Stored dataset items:

━━━

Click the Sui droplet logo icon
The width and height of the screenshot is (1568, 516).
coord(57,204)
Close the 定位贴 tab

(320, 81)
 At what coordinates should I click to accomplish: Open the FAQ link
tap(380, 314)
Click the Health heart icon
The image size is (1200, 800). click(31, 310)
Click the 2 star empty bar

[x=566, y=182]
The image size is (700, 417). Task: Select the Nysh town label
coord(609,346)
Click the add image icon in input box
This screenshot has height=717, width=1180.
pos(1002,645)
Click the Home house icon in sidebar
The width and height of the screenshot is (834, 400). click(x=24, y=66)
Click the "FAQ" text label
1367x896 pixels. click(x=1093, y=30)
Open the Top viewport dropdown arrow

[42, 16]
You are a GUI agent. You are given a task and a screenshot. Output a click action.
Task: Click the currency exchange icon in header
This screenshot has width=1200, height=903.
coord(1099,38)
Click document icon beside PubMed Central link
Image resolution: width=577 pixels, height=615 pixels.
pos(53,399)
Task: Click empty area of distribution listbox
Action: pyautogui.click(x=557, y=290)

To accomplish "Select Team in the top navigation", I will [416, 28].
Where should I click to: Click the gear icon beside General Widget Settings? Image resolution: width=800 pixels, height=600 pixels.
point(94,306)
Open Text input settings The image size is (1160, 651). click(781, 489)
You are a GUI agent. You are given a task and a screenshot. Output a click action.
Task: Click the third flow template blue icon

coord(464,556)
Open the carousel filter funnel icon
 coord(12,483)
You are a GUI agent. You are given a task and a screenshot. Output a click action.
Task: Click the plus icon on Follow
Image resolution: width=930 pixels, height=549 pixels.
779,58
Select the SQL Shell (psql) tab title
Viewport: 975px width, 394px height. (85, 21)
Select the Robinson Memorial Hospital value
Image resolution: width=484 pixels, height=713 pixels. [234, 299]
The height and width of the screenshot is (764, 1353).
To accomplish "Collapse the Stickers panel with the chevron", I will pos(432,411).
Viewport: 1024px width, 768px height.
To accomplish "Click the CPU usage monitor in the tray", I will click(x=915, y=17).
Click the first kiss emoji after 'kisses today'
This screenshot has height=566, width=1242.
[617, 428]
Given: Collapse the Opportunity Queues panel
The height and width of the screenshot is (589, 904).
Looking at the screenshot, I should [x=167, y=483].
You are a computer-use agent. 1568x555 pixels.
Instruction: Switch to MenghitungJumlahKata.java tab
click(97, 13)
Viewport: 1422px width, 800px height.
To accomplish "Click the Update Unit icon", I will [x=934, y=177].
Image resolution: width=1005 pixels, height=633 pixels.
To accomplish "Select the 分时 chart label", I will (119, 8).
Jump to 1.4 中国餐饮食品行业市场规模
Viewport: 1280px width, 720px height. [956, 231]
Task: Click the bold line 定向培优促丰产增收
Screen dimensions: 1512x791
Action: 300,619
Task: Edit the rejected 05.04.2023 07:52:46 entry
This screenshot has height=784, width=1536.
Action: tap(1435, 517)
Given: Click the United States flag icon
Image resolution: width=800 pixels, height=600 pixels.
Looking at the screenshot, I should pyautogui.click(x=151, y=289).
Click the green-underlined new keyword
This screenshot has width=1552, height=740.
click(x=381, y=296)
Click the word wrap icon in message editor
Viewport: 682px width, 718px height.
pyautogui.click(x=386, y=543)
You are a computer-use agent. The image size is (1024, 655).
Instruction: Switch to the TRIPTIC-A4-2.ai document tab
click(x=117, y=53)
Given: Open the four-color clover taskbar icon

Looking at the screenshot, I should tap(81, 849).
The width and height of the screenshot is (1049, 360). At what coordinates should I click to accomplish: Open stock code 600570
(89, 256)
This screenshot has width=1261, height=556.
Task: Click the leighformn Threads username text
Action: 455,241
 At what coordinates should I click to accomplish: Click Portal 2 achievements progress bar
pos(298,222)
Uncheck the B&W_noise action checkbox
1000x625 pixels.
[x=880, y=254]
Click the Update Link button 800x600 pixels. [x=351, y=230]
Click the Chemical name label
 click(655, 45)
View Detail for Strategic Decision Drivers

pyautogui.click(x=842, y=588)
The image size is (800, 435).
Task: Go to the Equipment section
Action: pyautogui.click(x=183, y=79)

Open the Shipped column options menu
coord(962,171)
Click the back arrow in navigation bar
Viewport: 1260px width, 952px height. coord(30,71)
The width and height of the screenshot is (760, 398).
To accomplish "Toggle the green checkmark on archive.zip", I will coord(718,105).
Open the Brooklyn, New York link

━━━

■ Task: Write down exactly the span of lines above from the one containing "Task: Click the currency" to the one containing "Open Text input", both ends included.

■ Your solution:
Task: Click the currency exchange icon in header
This screenshot has width=1200, height=903.
coord(1099,38)
Click document icon beside PubMed Central link
Image resolution: width=577 pixels, height=615 pixels.
pos(53,399)
Task: Click empty area of distribution listbox
Action: pyautogui.click(x=557, y=290)

To accomplish "Select Team in the top navigation", I will [416, 28].
Where should I click to: Click the gear icon beside General Widget Settings? Image resolution: width=800 pixels, height=600 pixels.
point(94,306)
Open Text input settings The image size is (1160, 651). click(781, 489)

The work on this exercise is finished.